What is needed> Each of the records that follow needs an exact reproduction.

· · · · ·

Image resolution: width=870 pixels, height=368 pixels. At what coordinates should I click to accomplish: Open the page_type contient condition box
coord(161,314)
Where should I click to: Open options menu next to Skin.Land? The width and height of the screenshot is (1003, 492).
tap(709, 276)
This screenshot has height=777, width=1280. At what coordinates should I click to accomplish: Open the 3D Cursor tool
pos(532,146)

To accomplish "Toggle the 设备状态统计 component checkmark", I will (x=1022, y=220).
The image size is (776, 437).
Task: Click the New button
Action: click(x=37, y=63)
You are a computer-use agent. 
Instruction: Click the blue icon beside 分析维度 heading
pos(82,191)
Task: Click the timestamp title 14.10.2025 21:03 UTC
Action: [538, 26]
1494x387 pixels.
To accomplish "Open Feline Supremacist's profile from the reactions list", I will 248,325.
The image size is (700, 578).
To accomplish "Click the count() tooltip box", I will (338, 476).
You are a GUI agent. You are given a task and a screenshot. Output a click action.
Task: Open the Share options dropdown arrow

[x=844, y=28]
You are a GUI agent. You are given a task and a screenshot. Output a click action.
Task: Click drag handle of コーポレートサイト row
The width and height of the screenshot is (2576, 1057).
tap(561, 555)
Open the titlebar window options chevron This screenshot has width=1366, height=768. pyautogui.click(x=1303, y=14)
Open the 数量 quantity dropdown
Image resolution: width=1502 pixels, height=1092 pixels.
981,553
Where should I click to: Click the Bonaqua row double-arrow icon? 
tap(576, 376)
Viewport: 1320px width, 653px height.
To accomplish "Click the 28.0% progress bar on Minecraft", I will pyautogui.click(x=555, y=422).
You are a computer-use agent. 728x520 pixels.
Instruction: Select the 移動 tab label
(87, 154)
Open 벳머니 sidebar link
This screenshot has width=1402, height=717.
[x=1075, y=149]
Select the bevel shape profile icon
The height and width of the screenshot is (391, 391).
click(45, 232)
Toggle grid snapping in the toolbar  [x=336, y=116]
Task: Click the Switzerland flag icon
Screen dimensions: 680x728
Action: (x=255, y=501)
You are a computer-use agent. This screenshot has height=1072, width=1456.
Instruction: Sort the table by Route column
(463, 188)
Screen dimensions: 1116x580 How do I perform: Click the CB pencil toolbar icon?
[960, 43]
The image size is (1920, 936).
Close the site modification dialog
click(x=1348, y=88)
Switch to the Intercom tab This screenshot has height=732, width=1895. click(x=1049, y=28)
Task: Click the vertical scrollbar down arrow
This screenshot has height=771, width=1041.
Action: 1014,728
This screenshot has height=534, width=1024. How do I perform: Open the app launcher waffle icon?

· · · · ·

Answer to the exercise>
Image resolution: width=870 pixels, height=368 pixels. At what coordinates should I click to accomplish: Open the page_type contient condition box
coord(161,314)
Where should I click to: Open options menu next to Skin.Land? The width and height of the screenshot is (1003, 492).
tap(709, 276)
This screenshot has height=777, width=1280. At what coordinates should I click to accomplish: Open the 3D Cursor tool
pos(532,146)

To accomplish "Toggle the 设备状态统计 component checkmark", I will (x=1022, y=220).
The image size is (776, 437).
Task: Click the New button
Action: click(x=37, y=63)
You are a computer-use agent. 
Instruction: Click the blue icon beside 分析维度 heading
pos(82,191)
Task: Click the timestamp title 14.10.2025 21:03 UTC
Action: [538, 26]
1494x387 pixels.
To accomplish "Open Feline Supremacist's profile from the reactions list", I will 248,325.
The image size is (700, 578).
To accomplish "Click the count() tooltip box", I will (338, 476).
You are a GUI agent. You are given a task and a screenshot. Output a click action.
Task: Open the Share options dropdown arrow

[x=844, y=28]
You are a GUI agent. You are given a task and a screenshot. Output a click action.
Task: Click drag handle of コーポレートサイト row
The width and height of the screenshot is (2576, 1057).
tap(561, 555)
Open the titlebar window options chevron This screenshot has width=1366, height=768. pyautogui.click(x=1303, y=14)
Open the 数量 quantity dropdown
Image resolution: width=1502 pixels, height=1092 pixels.
981,553
Where should I click to: Click the Bonaqua row double-arrow icon? 
tap(576, 376)
Viewport: 1320px width, 653px height.
To accomplish "Click the 28.0% progress bar on Minecraft", I will pyautogui.click(x=555, y=422).
You are a computer-use agent. 728x520 pixels.
Instruction: Select the 移動 tab label
(87, 154)
Open 벳머니 sidebar link
This screenshot has width=1402, height=717.
[x=1075, y=149]
Select the bevel shape profile icon
The height and width of the screenshot is (391, 391).
click(45, 232)
Toggle grid snapping in the toolbar  [x=336, y=116]
Task: Click the Switzerland flag icon
Screen dimensions: 680x728
Action: (x=255, y=501)
You are a computer-use agent. This screenshot has height=1072, width=1456.
Instruction: Sort the table by Route column
(463, 188)
Screen dimensions: 1116x580 How do I perform: Click the CB pencil toolbar icon?
[960, 43]
The image size is (1920, 936).
Close the site modification dialog
click(x=1348, y=88)
Switch to the Intercom tab This screenshot has height=732, width=1895. click(x=1049, y=28)
Task: Click the vertical scrollbar down arrow
This screenshot has height=771, width=1041.
Action: 1014,728
This screenshot has height=534, width=1024. How do I perform: Open the app launcher waffle icon?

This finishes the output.